The ruling revives a case that had been dismissed last year. Two non-profit groups, Veterans for Common Sense and Veterans United for Truth, asked the trial judge to order the VA to remedy delays in providing mental health care to veterans returning from Iraq and Afghanistan.
But dissenting Chief Judge Alex Kozinski said the majority “hijacks the Department of Veterans Affairs mental health treatment and disability compensation programs and installs a district judge as reluctant commandant-in-chief.”
The veterans groups sued to force the VA to improve conditions. They maintained that the lengthy delays violated veterans’ due process rights to receive the care and benefits guaranteed by law.
Reinhardt, joined by Judge Procter Hug, lays out some pretty powerful facts in support of resurrecting the case. In an average day 18 veterans commit suicide. Roughly one quarter of them were involved in the VA health care system before they took their lives. Among veterans enrolled in the VA system, another 1,000 attempt suicide each month.
A significant number of vets coming home from war suffer from psychological problems and Post Traumatic Stress Syndrome, but it takes nearly four years, on average, for a veteran to resolve claims for benefits. And that has only gotten worse in recent years with vets from Iraq and Afghanistan overwhelming the VA system, Reinhardt states.
He puts the blame at the feet of Congress. “Had Congress taken the requisite action and rendered this case unnecessary even while it was pending before us, we would have been happy to terminate the proceedings and enter an order of dismissal,” he said.

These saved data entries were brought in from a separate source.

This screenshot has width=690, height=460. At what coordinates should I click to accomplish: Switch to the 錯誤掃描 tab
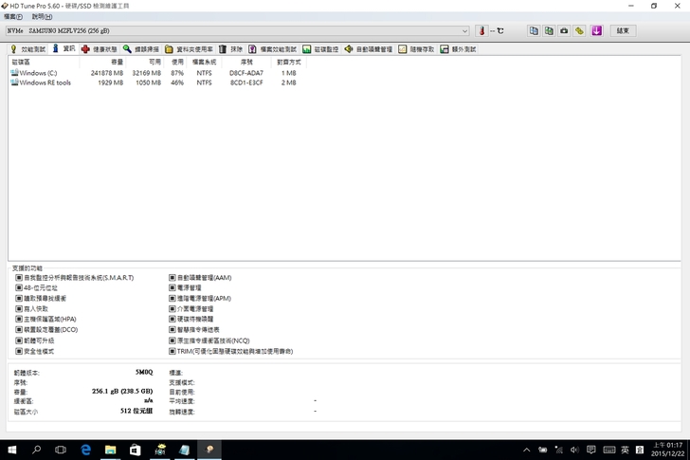[140, 48]
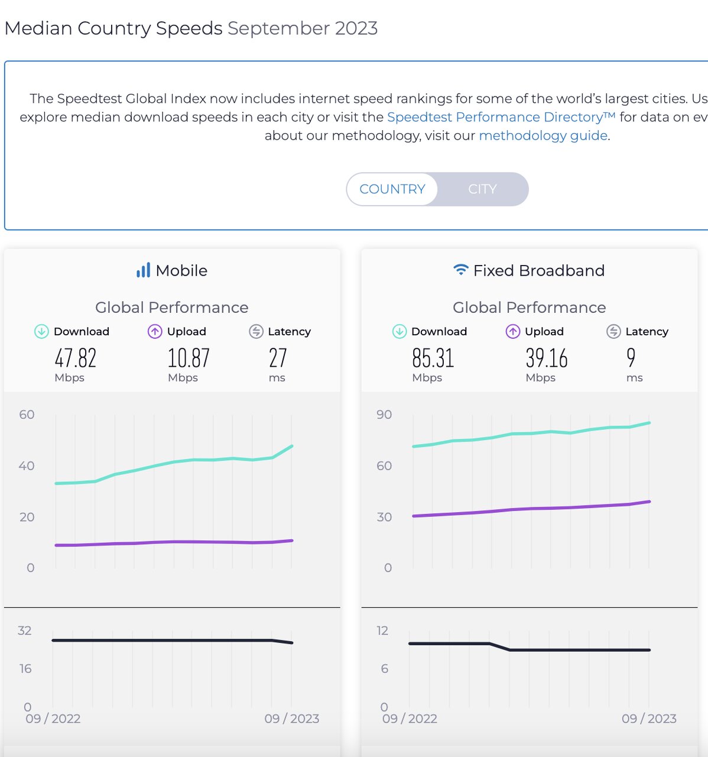Viewport: 708px width, 757px height.
Task: Click the teal download line in Mobile chart
Action: (x=173, y=462)
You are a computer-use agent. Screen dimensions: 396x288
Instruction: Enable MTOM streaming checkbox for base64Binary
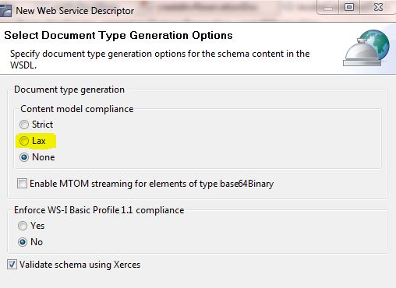click(22, 184)
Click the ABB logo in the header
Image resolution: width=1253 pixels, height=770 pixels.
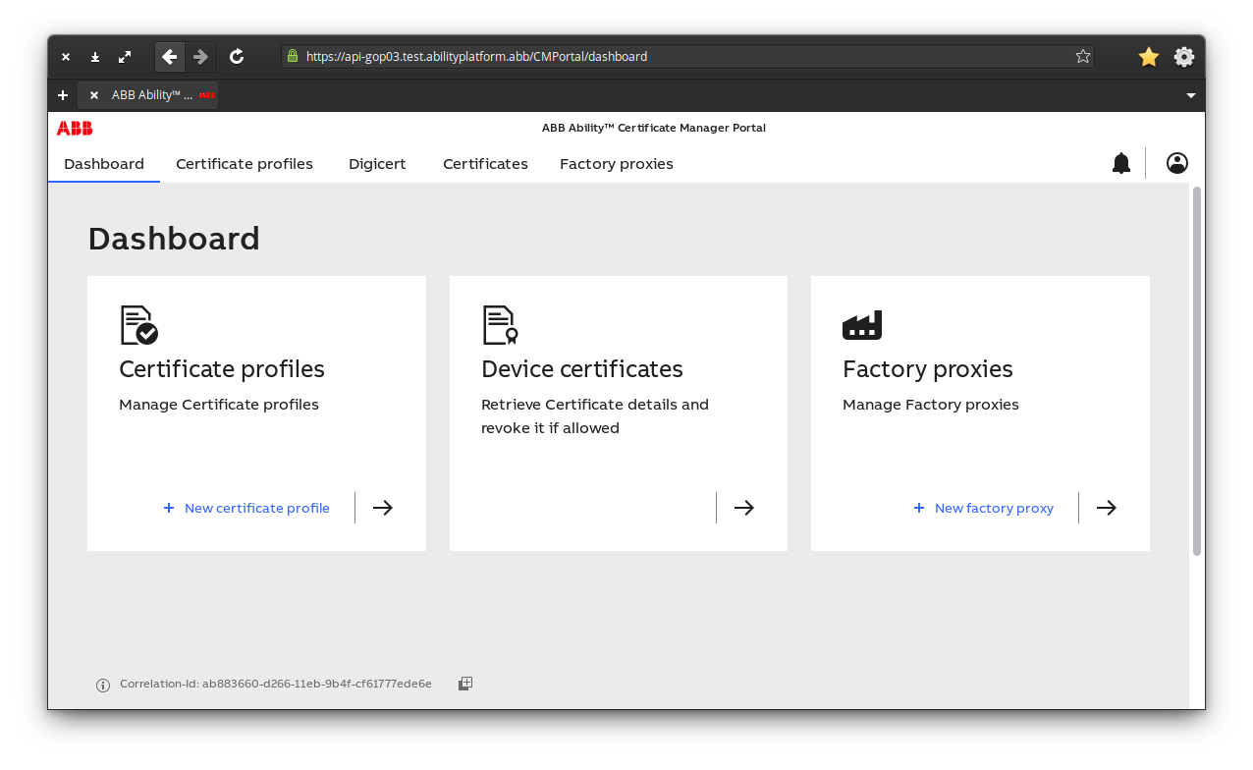[75, 128]

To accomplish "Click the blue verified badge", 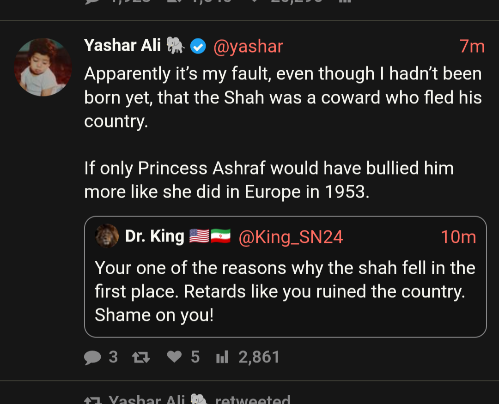I will point(198,46).
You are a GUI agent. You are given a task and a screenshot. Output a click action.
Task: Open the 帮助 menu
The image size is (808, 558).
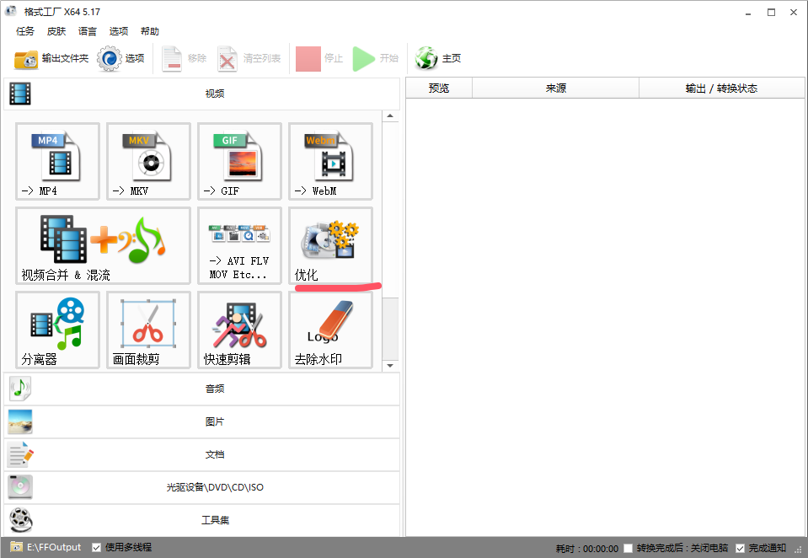(x=149, y=31)
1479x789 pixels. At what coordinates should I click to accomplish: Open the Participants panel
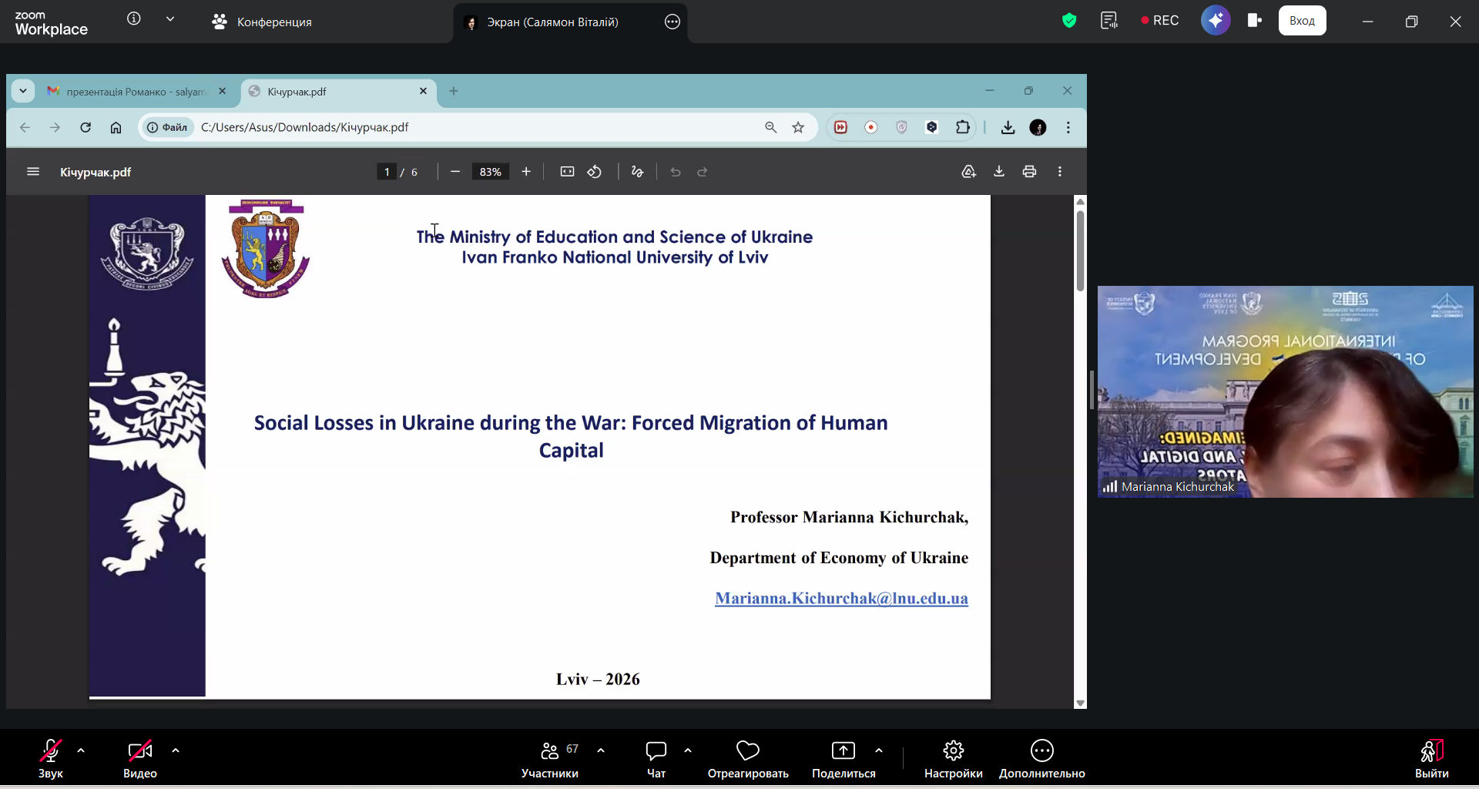click(x=549, y=758)
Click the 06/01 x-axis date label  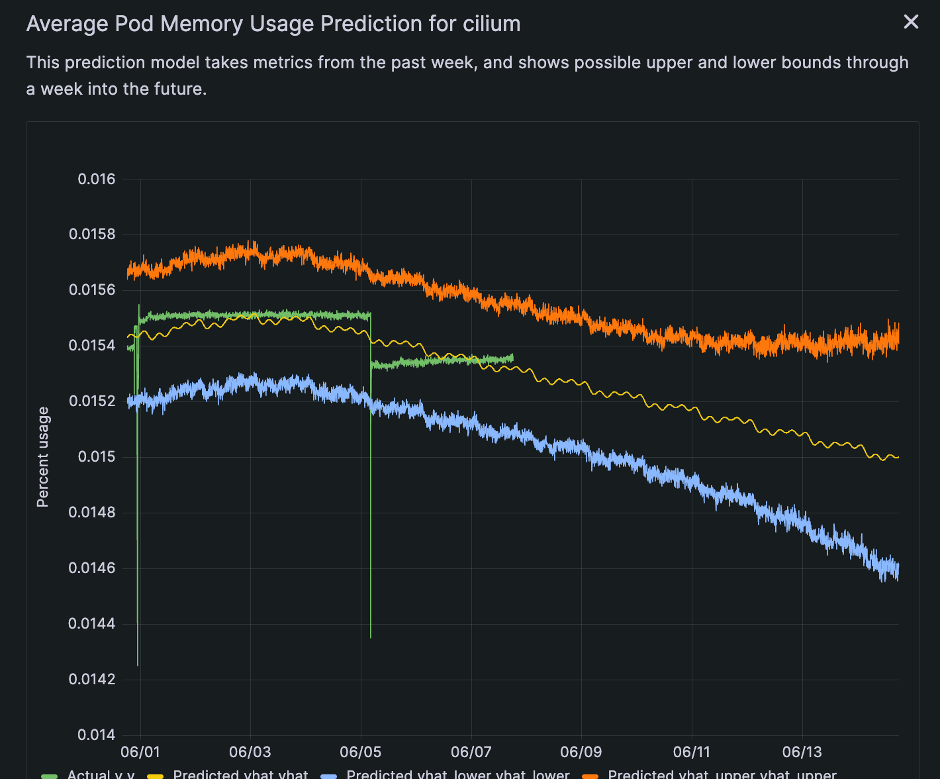point(140,752)
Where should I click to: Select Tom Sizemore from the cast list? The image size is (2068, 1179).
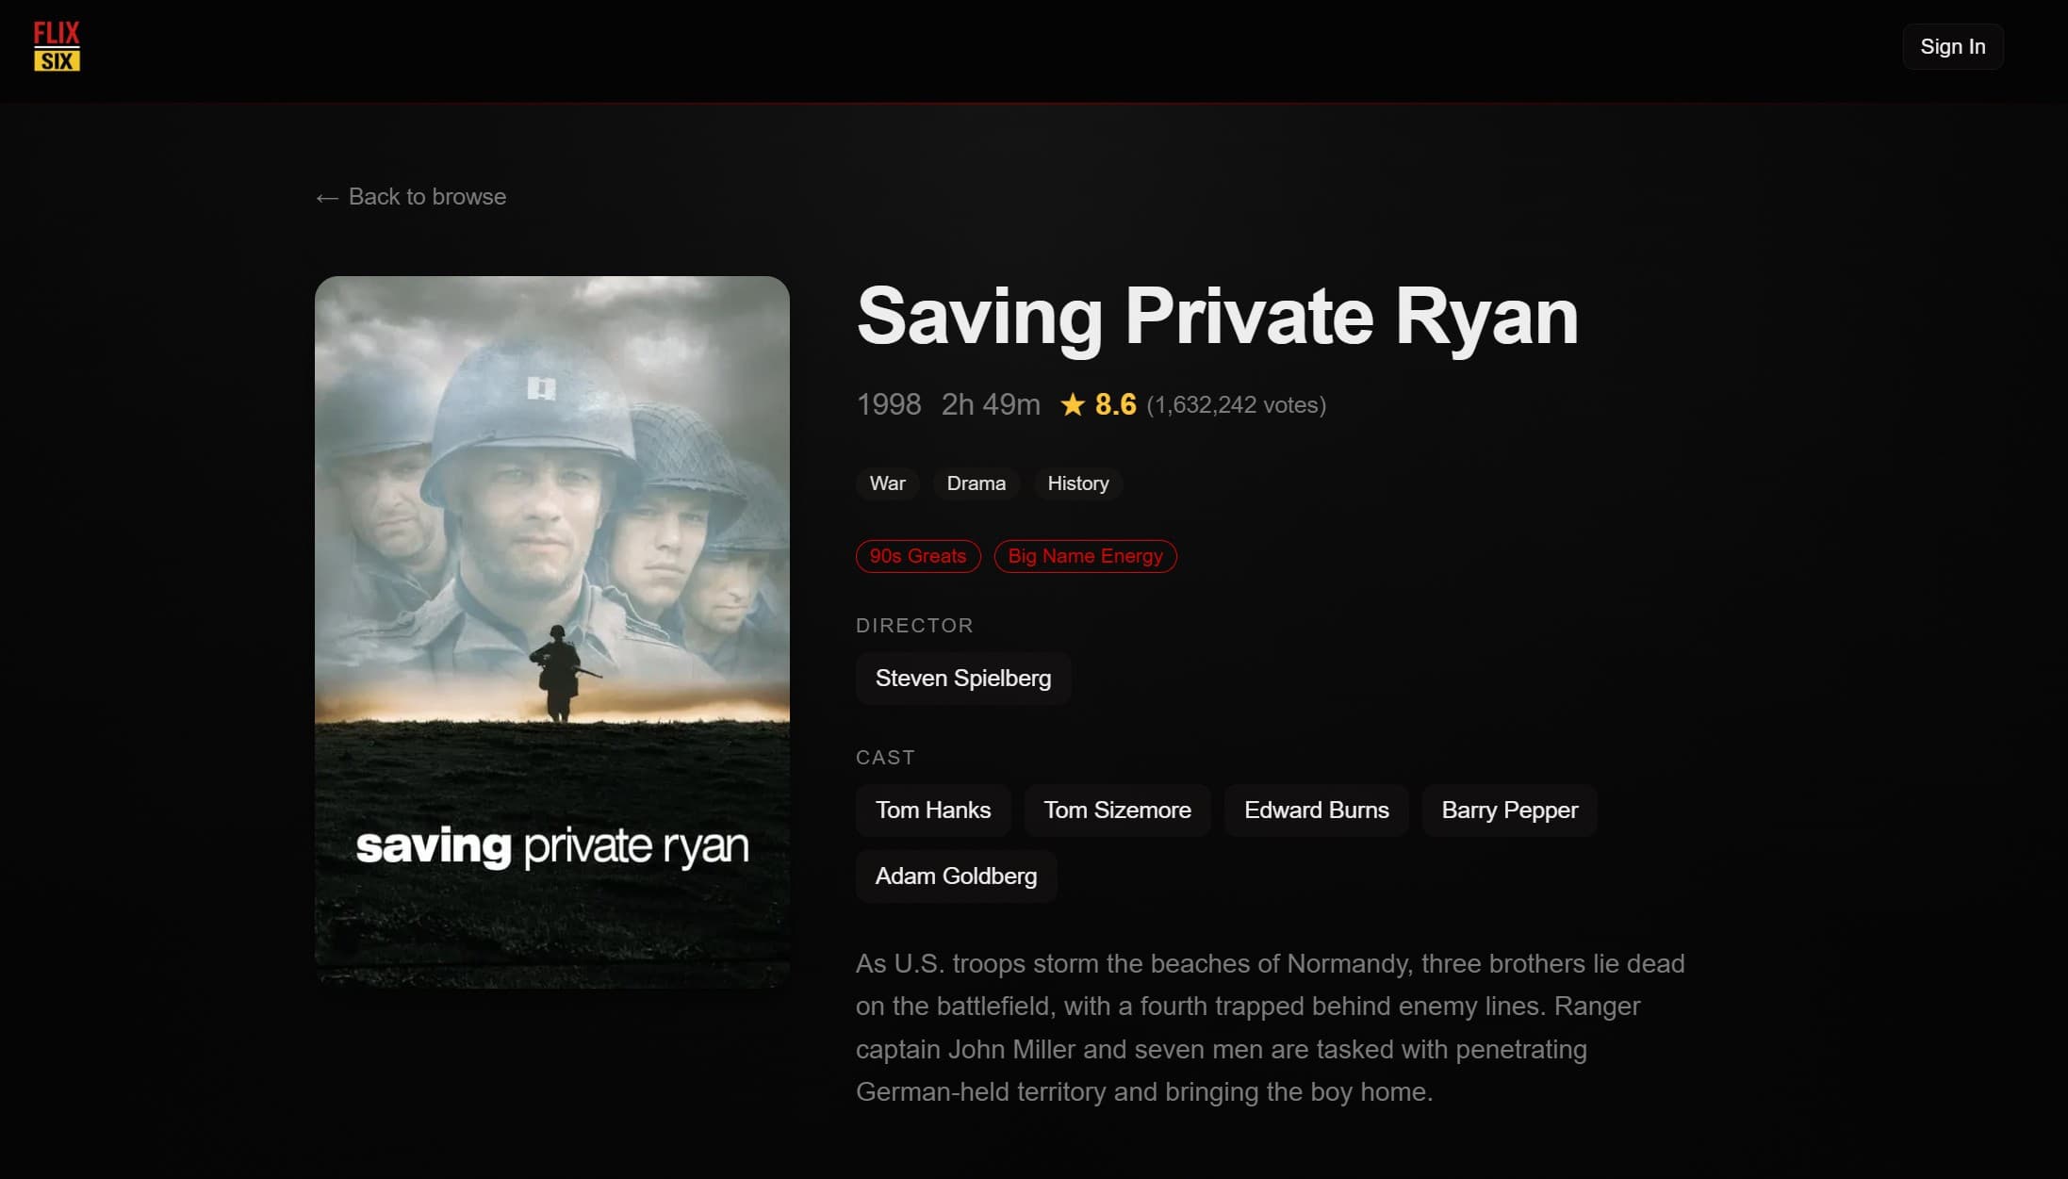tap(1117, 810)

The opinion states the Constitution affirms the right of people to be “free from unjustified governmental deprivation of property – including the health care and benefits that out laws guarantee veterans.”
“The VA’s unchecked incompetence has gone on long enough,” he wrote.
The case goes back to U.S. District Judge Sam Conti in San Francisco, unless the government pursues further appeal, or asks the entire 9th Circuit to reconsider today’s decision.